-----------------------------------------------------------------
December 5th 2002 Version 2 FDAM1-2.4-021205
-----------------------------------------------------------------

INTEGRATORS:

Yi-Shin Tung (tung@cmlab.csie.ntu.edu.tw), National Taiwan University.

-----------------------------------------------------------------
REASON FOR UPDATE:
Major Changes of the Newly Integrated Version

1. The new version provides the full features of tools provided in both the second version of MPEG-4 visual specification (14496-2:2001) and its second amendment (14496-2:2001/Amd 2).
2. Change the input parameter to delete "-fgs" for FGS decoding. It can automatically judge the profiles the input bitstreams belong to.
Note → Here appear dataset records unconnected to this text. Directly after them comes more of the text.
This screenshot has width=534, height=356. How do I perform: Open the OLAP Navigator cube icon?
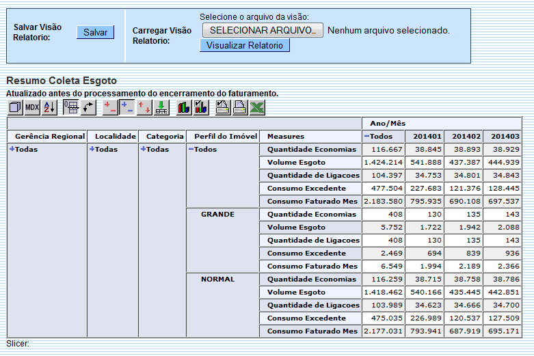coord(15,107)
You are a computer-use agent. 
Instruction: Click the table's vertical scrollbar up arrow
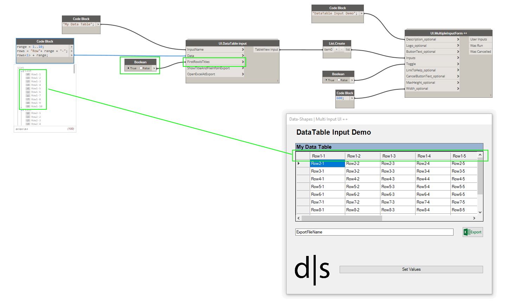pyautogui.click(x=480, y=155)

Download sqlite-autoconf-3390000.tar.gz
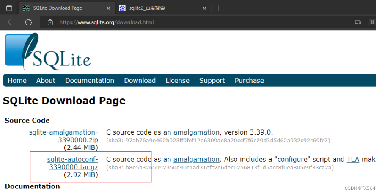(73, 163)
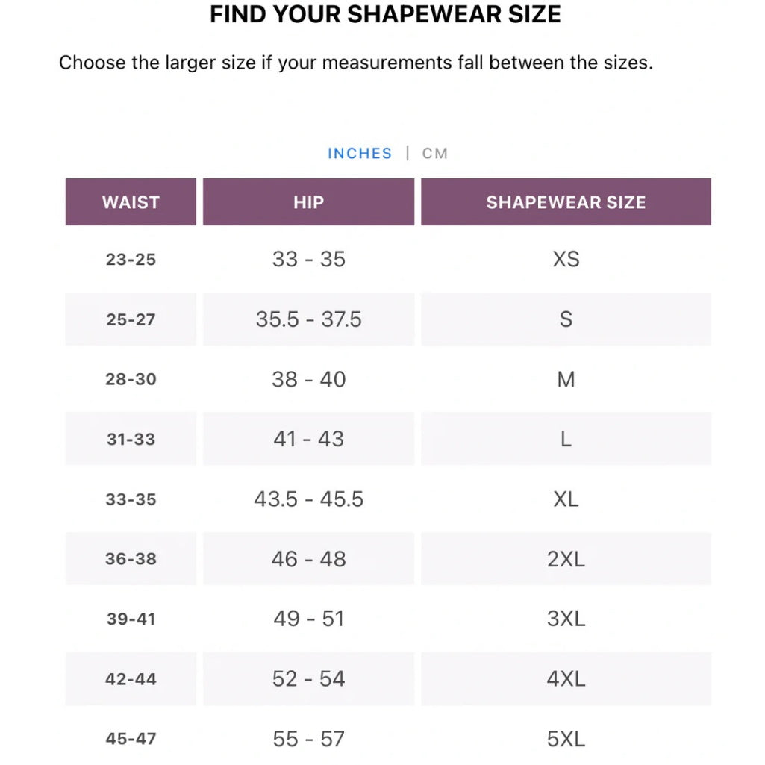Image resolution: width=765 pixels, height=765 pixels.
Task: Switch the measurement units to CM
Action: coord(437,153)
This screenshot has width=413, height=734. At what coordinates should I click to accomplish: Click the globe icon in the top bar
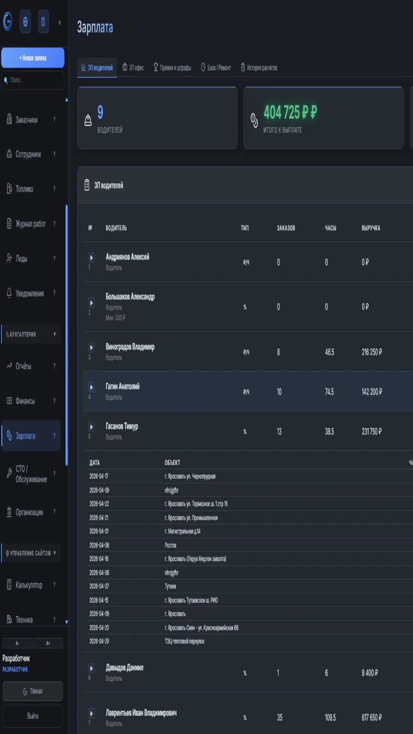coord(25,22)
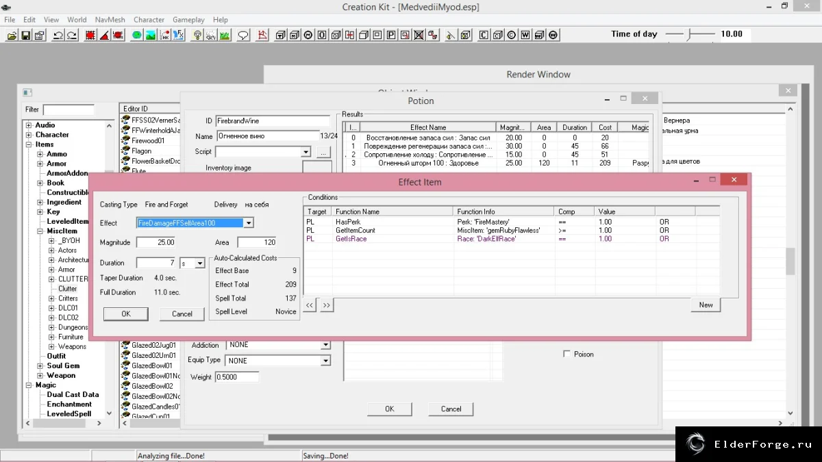Click the Redo arrow in the toolbar

click(71, 35)
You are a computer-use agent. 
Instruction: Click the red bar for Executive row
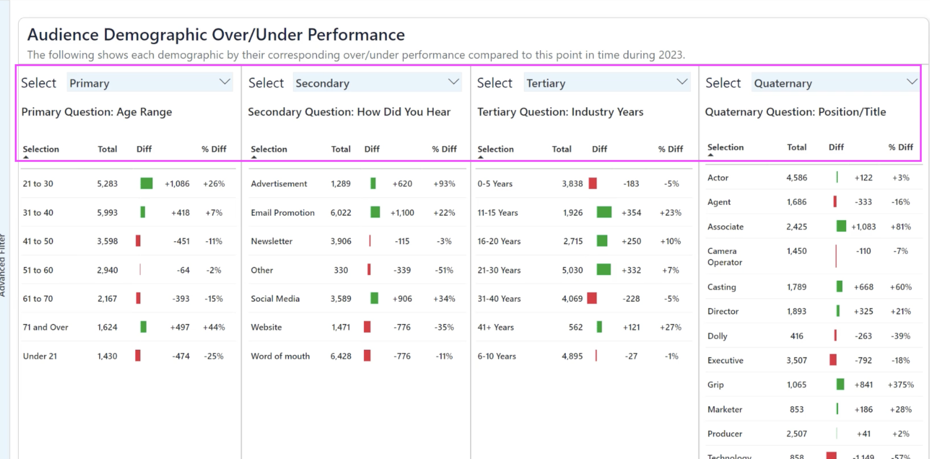pos(833,360)
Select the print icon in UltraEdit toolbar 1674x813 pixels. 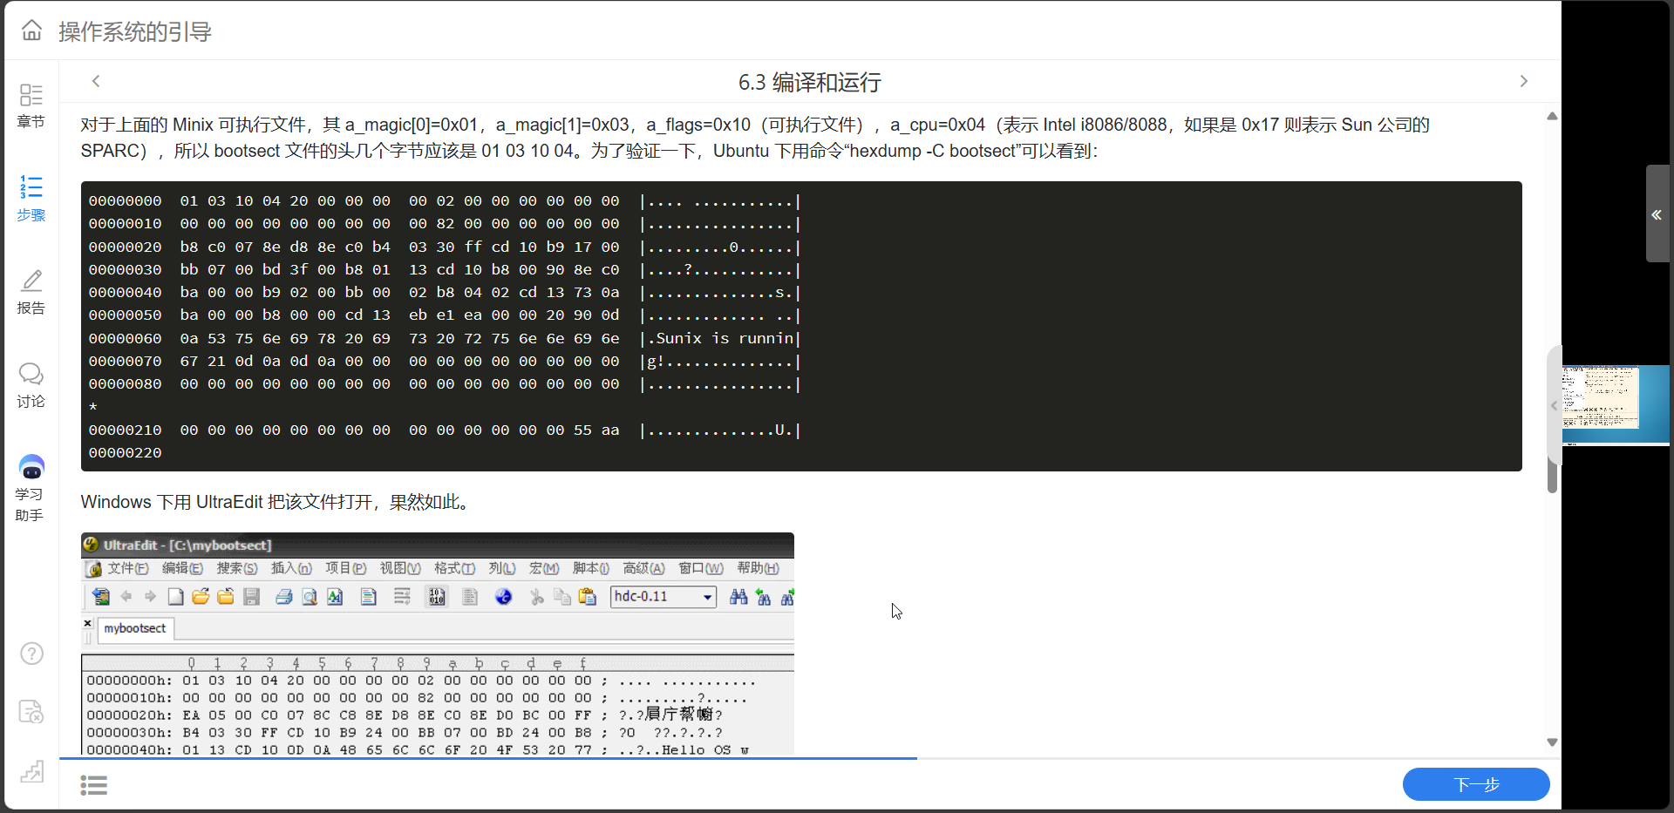[x=284, y=597]
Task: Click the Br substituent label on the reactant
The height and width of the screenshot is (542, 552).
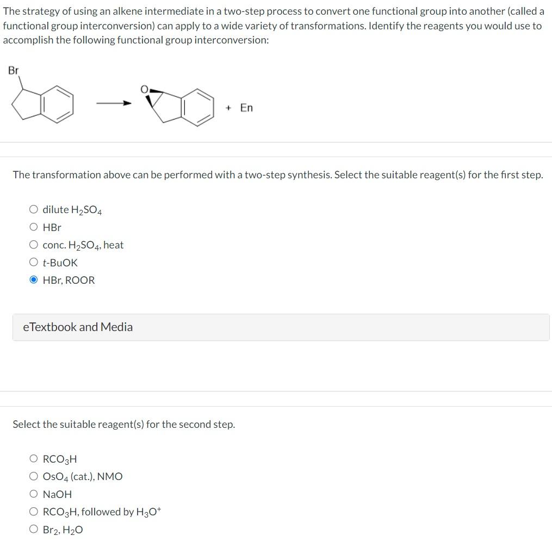Action: pyautogui.click(x=14, y=70)
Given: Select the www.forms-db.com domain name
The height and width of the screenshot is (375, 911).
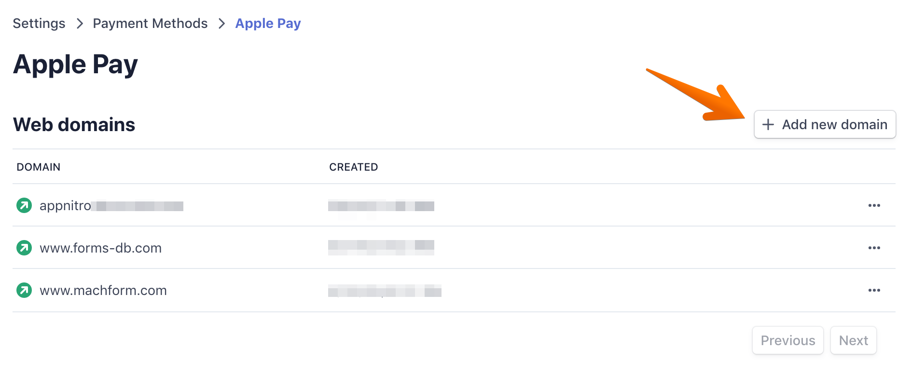Looking at the screenshot, I should click(x=100, y=248).
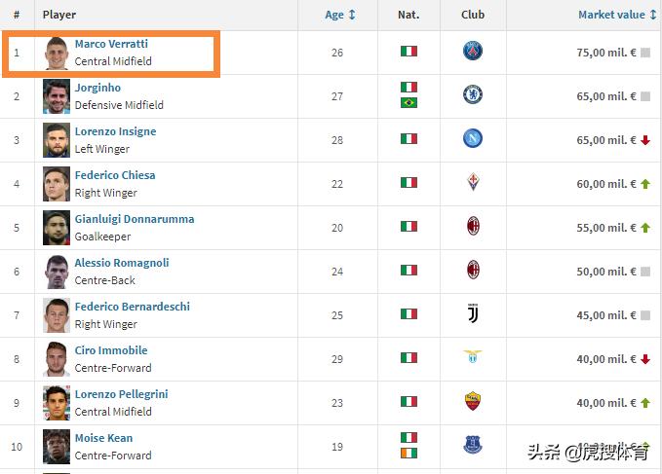Click the Fiorentina club crest icon
The height and width of the screenshot is (474, 662).
coord(473,183)
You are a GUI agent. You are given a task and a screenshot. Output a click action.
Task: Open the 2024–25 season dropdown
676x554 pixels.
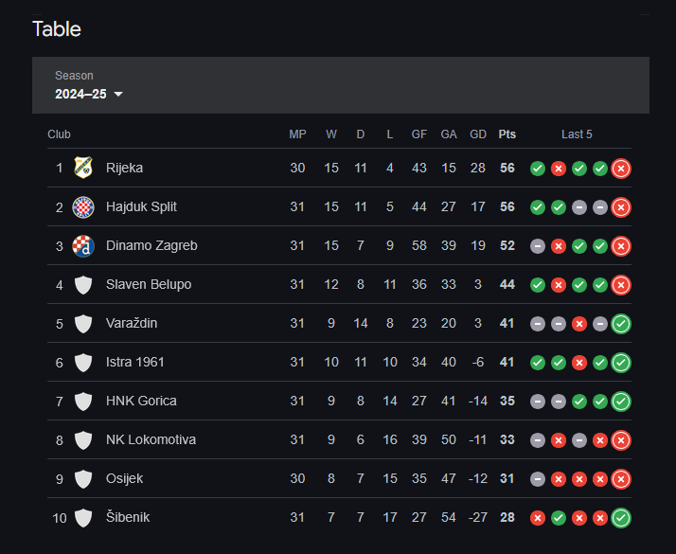click(x=89, y=94)
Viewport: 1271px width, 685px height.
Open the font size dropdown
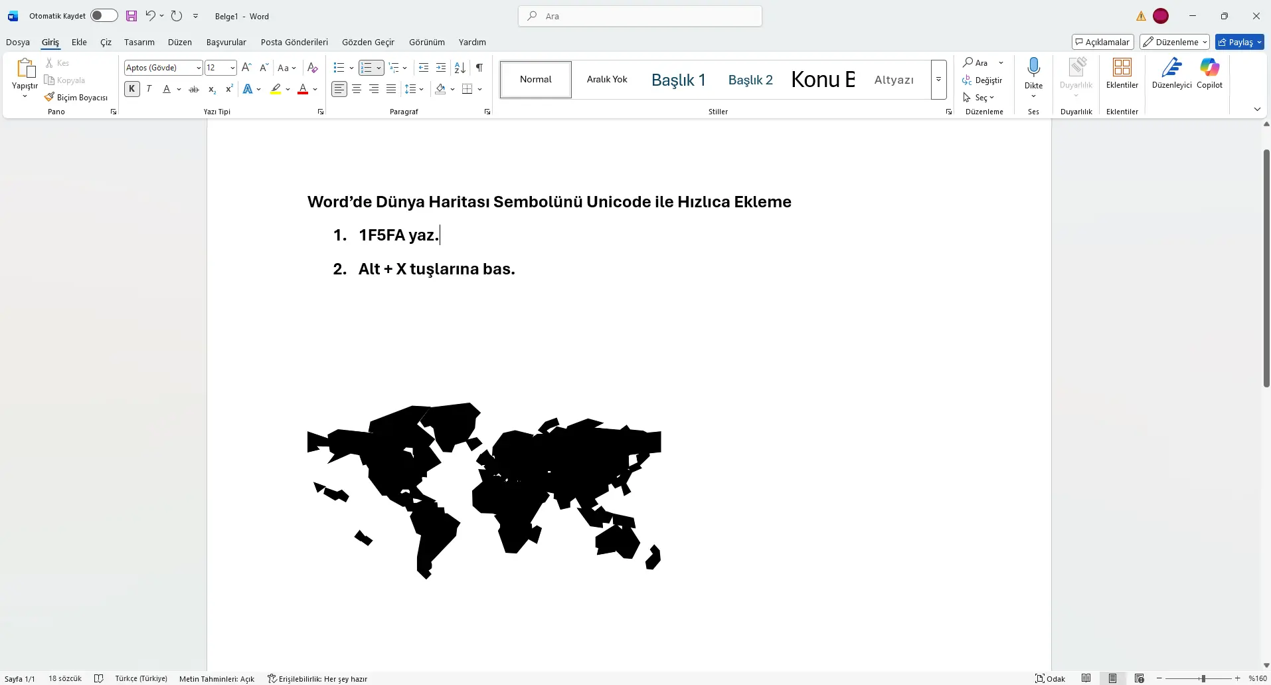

All simple scalable, core scalable and streaming video profiles take the same parameter types and orders.
3. For rectangular-object video streams, the width and height parameters can be set to 0 if lacking of the knowledge about the decoded bitstream.
4. Change the decoded-image-file parameter to be specified without ".yuv" for VTC decoding.
5. Support decoding a single FGST enhancement bitstream.
6. Integrate the error resilient tools to the scalable enhancement layer, and they can be enabled by using the directive "_ERSSP_".
7. Fix most of the problems listed in the following.

-----------------------------------------------------------------
Problem Descriptions
The following bugs are solved in the new release (refer to the Visual Problem Reported document). 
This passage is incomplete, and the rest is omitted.